Scott Ritter on ‘My Good Friend,’ Israel

Last night at Columbia’s school of international affairs, Scott Ritter, the former weapons inspector, and former Marine, opened a speech about Iran bracingly, by speaking not of Iran but about the “elephant in the room”: Israel. He said that Israel is our close ally; and if Iran actually intends to develop nuclear weapons, not nuclear power (as the Iranian Ambassador had said, in the speech preceding Ritter’s), and if Iran fails to repudiate Ahmedinejad’s hateful rhetoric about Israel, well then, Israel’s “legitimate national security concerns” are ours, and could even bring war. After all, Ritter said, one nuclear strike on an Israeli city and the small country would be deeply and permanently damaged.

The great thing about Ritter’s speech, before an ambivalent UWS audience, was its bluntness. In that sense, his rhetoric reflected an important lesson of the Iraq war (which Ritter had opposed). We all know, or we ought to by now, that concern for Israel’s security played a role in America’s disastrous war plans. Yet as Philip Zelikow of the 9/11 commission has said, It was an agenda that dare not speak its name. It was generally cloaked in language about bringing democracy to the Middle East that reporters who knew better parroted. This lack of straightforwardness has damaged the country. It has corrupted our journalism and our thinktanks, it has caused enormous bitterness and mistrust—and justifiably. The feeling many Americans now have that they were lied to about the causes of one of the greatest mistakes in our history is going to echo through our lives for a long time…

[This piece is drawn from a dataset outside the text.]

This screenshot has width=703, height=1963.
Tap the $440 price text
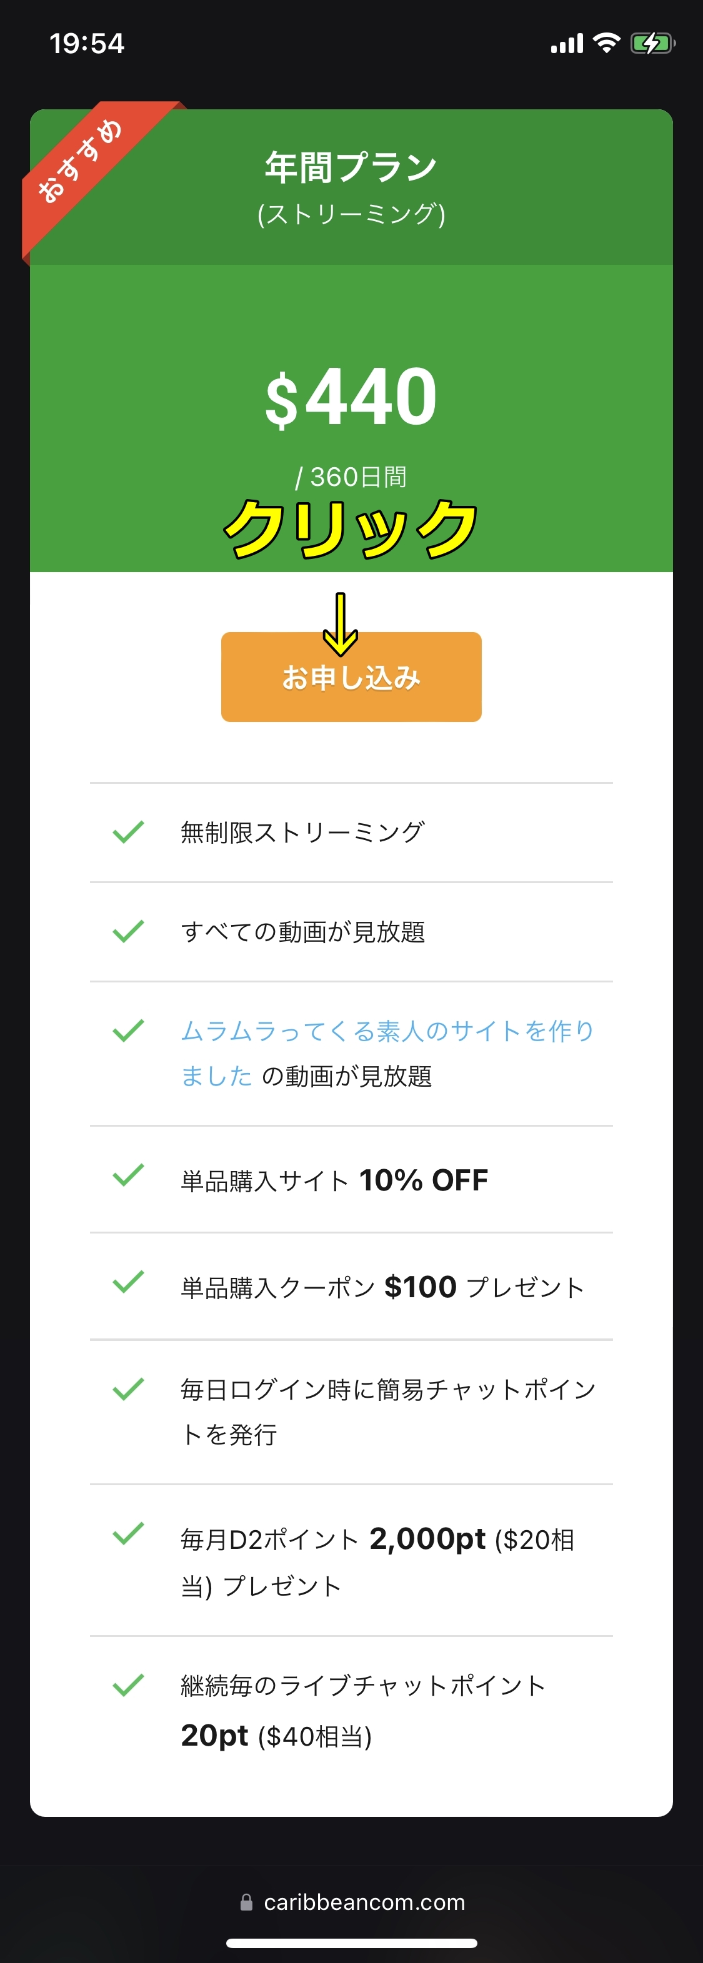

I think the lack of straightforwardness reflected Jewish fears of antisemitism; that if a Christian nation was actually put to the test, and the alliance with Israel actually cost American lives, the American people would abandon Israel. And so the Middle East Forum likes to put up feel-good billboards saying, Israel’s interest is also the American interest, and Israeli Ambassador Arens likes to say as he did in the Times yesterday that 9/11 put us and you in the same boat, got that? But attack Saddam in part because he has threatened Israel? Friends of Israel don’t like to say that. They fear that the average American would do as Borat says they would do—and throw the Jews down the well. Thus: the Israel lobby, which acts to shield the issue from open public debate.

Last night, Ritter said, We’re not going to abandon “my good friend, the state of Israel,” and I’m going to put that agenda right on the table. Very post-Iraq. I wanted to hug him. Such transparency is essential, when we try to sort out what we’re talking about when we talk about Iran.

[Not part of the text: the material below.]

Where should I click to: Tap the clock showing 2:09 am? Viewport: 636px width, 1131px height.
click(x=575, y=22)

Of course the sequel to all this is that in identifying this interest baldly, we get to scrutinize it, everyone gets to weigh in, even Americans who are appalled by Israel’s racialism and militarism. Last night Ritter said that Israel is out of control, “drunk with hubris, arrogance and power.” Jimmy Carter says in a book published tomorrow that Israel’s policies in the West Bank are apartheid. And John Mearsheimer says that this small country’s policies are hurting our standing throughout the Arab world, and America should therefore insist that Israel change its policies, and we should use our full powers to make that happen; and if Israel fails to heed us, change the relationship. There’s a word for what Ritter, Carter and Mearsheimer are doing: discussing.